L’Umbricellum è una delle leggi più incostituzionali d’Italia e confidiamo che i giudici accolgano le nostre istanze e riaffermino la centralità degli elettori e del loro diritto a veder rappresentati nelle istituzioni i candidati che hanno votato”. Così la deputata di Scelta Civica, Adriana Galgano alla conferenza stampa indetta insieme al Comitato per la democrazia in Umbria alla vigilia della prima udienza del ricorso presentato contro la legge elettorale regionale. “A distanza di mesi dalle elezioni – ha aggiunto – l’Umbricellum ha dimostrato tutte le sue contraddizioni visto che non c’è neanche la certezza su chi debba sedere in Consiglio con Biancarelli e Casciari che hanno iniziato una battaglia legale per stabilirlo. La legge è incostituzionale, non tiene conto della volontà degli elettori ed è stata creata ad arte per far fronte ad un calo di consensi dell’allora maggioranza poi riconfermata con soltanto il 23% dei voti degli aventi diritto. E’ giunto il momento di archiviarla e confidiamo che i giudici siano del nostro stesso avviso”. Quanto al ricorso presentato in conferenza dall’avvocato Besostri contro l’Italicum che la deputata di SC ha deciso di sottoscrivere, ha ricordato: “non ho votato il testo alla Camera perché ritengo che sia soltanto un tentativo mal riuscito di migliorare il Porcellum ed è incredibile che, a fronte della sentenza della Consulta, si sia riscritta una legge elettorale che continua a contrastare con i principi costituzionali”. “In particolare non si è voluti intervenire sulla questione delle liste bloccate – ha spiegato – che limitano le possibilità di scelta dell’elettore e che rischiano di portare alla nomina di due terzi dei parlamentari”. Mentre il coordinatore regionale di Scelta Civica, Michele Ricciardi ha evidenziato come “fin dall’inizio ci siamo battuti per evitare che l’Umbricellum venisse approvato dal consiglio regionale visti gli evidenti profili di incostituzionalità con il premio di maggioranza assegnato senza soglia e il premio al miglior perdente. Domani, le nostre ragioni approdano in tribunale – ha sottolineato – e in quell’Aula andremo a rappresentare il diritto di tutti gli elettori umbri a veder rispettata la volontà espressa nelle urne nella composizione delle istituzioni e a riaffermare che la democrazia rappresentativa è uno dei valori cardine della nostra Repubblica, non contrattabile né passibile di interpretazioni diverse a seconda delle maggioranze di turno che sono al governo”.

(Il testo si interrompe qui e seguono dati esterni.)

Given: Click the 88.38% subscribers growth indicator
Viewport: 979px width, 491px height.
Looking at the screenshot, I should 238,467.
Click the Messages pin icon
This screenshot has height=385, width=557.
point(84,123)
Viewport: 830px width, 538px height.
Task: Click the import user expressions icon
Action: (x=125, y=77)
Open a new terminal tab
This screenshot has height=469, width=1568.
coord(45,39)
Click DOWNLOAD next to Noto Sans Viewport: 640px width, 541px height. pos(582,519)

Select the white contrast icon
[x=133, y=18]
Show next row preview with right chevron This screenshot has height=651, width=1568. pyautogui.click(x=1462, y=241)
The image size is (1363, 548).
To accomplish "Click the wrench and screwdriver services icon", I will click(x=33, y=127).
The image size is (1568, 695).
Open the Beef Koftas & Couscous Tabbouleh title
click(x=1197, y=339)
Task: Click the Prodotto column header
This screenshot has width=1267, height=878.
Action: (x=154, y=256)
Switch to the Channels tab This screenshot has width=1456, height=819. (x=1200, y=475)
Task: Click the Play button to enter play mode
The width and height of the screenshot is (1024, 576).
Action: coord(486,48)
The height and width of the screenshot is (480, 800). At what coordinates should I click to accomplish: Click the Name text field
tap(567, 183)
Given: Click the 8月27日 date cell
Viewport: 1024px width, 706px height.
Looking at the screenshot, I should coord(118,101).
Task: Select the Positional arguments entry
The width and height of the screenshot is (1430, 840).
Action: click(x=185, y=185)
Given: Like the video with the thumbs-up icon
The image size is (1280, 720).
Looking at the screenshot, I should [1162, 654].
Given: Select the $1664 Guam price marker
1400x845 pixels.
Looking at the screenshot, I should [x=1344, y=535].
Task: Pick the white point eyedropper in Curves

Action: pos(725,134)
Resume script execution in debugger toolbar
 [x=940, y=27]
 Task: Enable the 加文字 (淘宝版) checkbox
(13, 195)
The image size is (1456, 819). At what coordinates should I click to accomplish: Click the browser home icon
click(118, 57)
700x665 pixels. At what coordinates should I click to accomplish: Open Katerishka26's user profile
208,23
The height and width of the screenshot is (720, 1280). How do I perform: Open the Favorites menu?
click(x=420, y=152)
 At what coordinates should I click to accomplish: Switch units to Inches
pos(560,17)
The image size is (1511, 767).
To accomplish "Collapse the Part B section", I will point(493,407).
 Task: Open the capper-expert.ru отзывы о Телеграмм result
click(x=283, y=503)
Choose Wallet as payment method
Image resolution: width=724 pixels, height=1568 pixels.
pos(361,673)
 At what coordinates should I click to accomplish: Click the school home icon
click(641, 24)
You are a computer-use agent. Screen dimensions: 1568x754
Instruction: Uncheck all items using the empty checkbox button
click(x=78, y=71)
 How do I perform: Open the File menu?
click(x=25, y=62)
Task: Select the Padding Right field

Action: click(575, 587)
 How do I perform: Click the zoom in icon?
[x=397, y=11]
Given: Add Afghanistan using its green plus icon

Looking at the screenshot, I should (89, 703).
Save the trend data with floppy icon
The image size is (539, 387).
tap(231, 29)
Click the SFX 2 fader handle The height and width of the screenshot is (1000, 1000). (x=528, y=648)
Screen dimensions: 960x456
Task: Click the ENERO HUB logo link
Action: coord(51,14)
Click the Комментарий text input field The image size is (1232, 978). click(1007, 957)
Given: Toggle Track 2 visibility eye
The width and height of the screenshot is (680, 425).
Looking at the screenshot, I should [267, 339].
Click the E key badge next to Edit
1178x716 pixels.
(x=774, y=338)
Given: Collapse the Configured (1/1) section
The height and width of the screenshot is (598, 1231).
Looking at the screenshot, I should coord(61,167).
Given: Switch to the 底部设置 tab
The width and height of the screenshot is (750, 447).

Contro l’Italicum – Il Comitato è poi pronto a presentare il ricorso in tutte le 26 sedi di Corte d’Appello, tra giovedì e venerdì, anche contro l’Italicum. Per il professor Volpi, il legame tra Umbricellum e Italicum “è stretto. Prova ne è, a suo avviso, il premio dopo il 40%, “abnorme se si riflette che vengono in questo modo assegnati il 55% dei voti“. L’aggravante nell’italicum è poi il fatto che, con il ballottaggio, viene tagliato il terzo partito, o la terza coalizione. “Nell’Italicum i capolista sono bloccati. Si arriva così a un sistema iper presidenziale, che non si registra neanche in Nord America, del quale mancano i giusti contrappesi. Così si ottiene una distorsione della democrazia – ha concluso Volpi -, con degli uomini soli al comando“.